A full bench of Namibia’s high court has found certain of the country’s Covid-19 regulations unconstitutional and invalid. These include regulations aimed at preventing employers from dismissing staff or from forcing them to take leave during the pandemic. The decision made clear to the Namibian authorities that, even during an emergency situation like the present, the constitution must be respected. It also stressed that in a case such as this, the President is expected to sign an affidavit on his reasons for regulations: ‘reverence’ for his office cannot be an excuse not to do so.
The wide-reaching application was brought to the Namibian high court by seven employers or employer organisations. They lined up 11 respondents ranging from the President of Namibia and some of his top cabinet ministers through to the country’s union bosses.
Their complaint was that some of the regulations, promulgated to manage the emergency caused by Covid-19, were unconstitutional and invalid. In particular, the took aim at the regulations strictly controlling action that employers might want to take against employees during restrictions aimed at preventing the spread of the pandemic.
Responding to the health crisis, Namibia’s President issued various sets of regulations. However, he did not respond to the court action challenging these regulations by providing an affidavit, signed by himself, in which he explained the reasons for these regulations.
This failure was dealt with in detail by the three judges of the court. They noted that the application called into question the President’s exercise of his powers. However, he did not file any answering affidavit, or even a confirmatory affidavit, explaining his thinking and the issues and information he took into account in issuing the disputed regulations.
Instead, any explanations were provided by the Minister of Labour and the Attorney-General. Absent a confirmatory affidavit by the President, however, all the explanations given on his behalf by these two officials were hearsay evidence and thus inadmissible, said the judges.
When they raised the problem with the parties in court, counsel took the position that it was not necessary for the President of have signed an affidavit at all. ‘This precariously leaves the court in a position afflicted by a cloud of darkness’ as to what the country’s leader took into account when exercising ‘the formidable powers’ given him by the constitution.
There seemed to be ‘reluctance in some quarters’ about having the head of state depose to an affidavit, the judges observed. It might have been ‘regarded as taboo by the President’s advisors’. Many people may ‘have sensitivity’ about the President being called on to depose an affidavit in a matter before court.
But whatever sensibilities might have been operating, the court had to consider the ‘gravity and invasiveness’ of the powers given the President by the constitution. The powers were ‘enormous’ and even allowed the suspension of some fundamental constitutional rights.
Where citizens were concerned that these enormous powers had not been properly exercised, it was ‘appropriate’ that the President should inform the parties and the court the considerations taken into account in making decisions. The factors that the Minister and the AG might believe were taken into account were irrelevant and hearsay. There was a need for the President to ‘explain, justify and rationalise his decisions.’ ‘Revered’ as his office is, he was required by law to do so himself.
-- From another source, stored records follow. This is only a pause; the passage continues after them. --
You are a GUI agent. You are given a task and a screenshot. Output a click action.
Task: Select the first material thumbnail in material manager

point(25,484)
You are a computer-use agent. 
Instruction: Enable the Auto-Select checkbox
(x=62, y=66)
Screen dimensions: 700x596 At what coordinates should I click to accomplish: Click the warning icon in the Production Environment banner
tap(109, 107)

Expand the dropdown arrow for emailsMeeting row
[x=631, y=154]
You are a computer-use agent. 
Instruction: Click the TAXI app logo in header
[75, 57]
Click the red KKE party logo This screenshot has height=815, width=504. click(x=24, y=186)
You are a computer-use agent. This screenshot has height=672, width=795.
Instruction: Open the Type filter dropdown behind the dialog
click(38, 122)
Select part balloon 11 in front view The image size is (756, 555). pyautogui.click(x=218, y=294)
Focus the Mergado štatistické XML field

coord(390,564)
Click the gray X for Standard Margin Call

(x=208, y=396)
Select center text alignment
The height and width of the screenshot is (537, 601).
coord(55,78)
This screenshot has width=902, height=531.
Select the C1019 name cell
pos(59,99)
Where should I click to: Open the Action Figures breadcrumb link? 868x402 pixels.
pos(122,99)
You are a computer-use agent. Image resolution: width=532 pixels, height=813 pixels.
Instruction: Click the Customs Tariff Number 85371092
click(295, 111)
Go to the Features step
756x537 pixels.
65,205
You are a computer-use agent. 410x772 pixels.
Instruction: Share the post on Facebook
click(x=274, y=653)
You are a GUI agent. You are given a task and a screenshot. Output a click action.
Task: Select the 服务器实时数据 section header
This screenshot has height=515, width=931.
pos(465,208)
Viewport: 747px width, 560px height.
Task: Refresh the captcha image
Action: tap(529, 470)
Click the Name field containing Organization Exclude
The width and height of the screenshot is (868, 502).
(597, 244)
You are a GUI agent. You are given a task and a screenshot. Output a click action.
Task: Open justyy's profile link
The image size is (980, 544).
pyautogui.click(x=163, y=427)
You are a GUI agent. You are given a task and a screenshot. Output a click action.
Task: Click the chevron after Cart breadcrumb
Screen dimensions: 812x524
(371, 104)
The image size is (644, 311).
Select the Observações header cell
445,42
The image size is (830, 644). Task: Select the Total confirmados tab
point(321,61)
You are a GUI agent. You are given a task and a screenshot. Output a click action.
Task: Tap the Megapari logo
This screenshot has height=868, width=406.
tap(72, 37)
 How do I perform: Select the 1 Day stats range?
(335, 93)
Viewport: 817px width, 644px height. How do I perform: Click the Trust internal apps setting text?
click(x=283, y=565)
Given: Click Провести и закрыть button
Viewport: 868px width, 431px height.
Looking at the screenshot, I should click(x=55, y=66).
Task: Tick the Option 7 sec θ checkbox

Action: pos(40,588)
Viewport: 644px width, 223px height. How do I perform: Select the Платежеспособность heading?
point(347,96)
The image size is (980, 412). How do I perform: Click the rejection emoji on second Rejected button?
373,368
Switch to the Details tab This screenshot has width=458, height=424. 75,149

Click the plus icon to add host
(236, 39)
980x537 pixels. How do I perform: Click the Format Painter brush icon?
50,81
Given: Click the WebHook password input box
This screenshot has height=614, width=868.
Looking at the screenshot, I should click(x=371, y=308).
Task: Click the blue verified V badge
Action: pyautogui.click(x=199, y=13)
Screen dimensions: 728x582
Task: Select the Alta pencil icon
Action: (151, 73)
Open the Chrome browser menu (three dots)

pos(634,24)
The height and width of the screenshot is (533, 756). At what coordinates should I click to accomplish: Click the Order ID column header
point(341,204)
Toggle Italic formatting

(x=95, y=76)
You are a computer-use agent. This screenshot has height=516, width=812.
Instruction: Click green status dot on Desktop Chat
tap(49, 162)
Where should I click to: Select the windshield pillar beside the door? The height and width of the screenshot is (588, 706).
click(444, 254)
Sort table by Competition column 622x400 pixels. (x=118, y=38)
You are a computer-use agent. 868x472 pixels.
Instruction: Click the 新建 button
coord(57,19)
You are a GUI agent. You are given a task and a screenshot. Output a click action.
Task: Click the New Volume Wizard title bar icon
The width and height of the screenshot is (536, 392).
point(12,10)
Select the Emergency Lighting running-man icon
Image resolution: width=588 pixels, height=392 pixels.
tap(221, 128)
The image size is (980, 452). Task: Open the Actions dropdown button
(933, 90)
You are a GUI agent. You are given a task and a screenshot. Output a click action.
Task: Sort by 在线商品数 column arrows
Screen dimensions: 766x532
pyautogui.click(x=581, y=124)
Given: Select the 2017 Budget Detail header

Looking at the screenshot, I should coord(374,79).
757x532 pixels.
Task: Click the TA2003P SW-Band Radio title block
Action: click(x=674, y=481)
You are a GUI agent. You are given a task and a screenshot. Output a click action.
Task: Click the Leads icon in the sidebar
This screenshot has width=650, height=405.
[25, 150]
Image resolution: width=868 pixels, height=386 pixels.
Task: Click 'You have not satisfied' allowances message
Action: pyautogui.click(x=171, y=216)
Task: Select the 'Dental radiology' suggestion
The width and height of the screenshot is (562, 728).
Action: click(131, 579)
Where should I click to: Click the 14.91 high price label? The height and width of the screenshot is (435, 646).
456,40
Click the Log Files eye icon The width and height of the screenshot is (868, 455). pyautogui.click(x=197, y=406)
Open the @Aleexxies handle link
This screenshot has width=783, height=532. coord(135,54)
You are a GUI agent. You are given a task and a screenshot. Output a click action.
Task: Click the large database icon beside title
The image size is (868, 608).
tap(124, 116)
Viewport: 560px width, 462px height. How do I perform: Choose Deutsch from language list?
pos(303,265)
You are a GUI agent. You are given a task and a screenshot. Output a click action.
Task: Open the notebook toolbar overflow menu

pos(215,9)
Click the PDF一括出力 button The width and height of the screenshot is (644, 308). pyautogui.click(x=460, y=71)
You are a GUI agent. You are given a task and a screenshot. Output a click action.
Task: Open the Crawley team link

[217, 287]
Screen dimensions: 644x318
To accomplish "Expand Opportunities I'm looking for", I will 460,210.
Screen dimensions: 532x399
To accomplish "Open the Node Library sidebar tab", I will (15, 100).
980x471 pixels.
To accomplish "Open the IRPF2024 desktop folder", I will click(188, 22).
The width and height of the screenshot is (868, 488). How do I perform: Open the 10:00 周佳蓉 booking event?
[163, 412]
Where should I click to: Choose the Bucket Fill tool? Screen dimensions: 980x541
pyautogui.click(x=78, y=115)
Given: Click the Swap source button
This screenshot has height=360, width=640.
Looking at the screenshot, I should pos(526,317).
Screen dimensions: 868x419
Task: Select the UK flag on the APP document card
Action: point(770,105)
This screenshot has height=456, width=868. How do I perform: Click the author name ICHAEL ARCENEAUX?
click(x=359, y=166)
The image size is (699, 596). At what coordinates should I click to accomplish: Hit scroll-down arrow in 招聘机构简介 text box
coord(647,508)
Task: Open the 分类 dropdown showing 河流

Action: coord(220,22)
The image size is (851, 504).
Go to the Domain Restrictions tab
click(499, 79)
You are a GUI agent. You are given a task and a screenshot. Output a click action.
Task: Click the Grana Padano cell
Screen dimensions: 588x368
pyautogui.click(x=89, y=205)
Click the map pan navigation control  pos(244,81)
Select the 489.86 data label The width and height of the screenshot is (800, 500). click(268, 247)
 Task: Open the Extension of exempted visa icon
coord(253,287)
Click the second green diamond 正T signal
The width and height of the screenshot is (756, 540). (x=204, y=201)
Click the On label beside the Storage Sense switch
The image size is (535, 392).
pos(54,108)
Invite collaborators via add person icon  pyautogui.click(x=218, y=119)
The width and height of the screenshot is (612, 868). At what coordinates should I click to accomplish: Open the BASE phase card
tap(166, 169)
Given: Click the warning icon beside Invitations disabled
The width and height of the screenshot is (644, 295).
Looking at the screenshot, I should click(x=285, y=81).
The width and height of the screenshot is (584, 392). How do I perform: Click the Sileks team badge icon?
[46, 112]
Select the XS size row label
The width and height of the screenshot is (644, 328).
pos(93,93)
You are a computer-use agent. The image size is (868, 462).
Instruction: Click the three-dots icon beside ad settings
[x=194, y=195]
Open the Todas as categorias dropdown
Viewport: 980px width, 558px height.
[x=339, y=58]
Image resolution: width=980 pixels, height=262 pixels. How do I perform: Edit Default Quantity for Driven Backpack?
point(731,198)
The court concluded that the President was not well advised on the question, even if it was understandably given in good faith and out of ‘reverence to his office.’
The President had a duty to inform the court of the reasons for the disputed measures – but the court had been given none and had to consider the regulations ‘from an agnostic position, totally devoid of what the President may have had in mind’.
On the substance of their dispute, the applicants said the constitution only allowed the President to suspend a common law rule, a statute or fundamental rights ‘for the purpose of dealing with the situation’ that gave rise to an emergency.
Though all the regulations must thus be aimed at ‘containing the spread of the Coronavirus’, those related to whether employees should be dismissed or not did not help contain the pandemic.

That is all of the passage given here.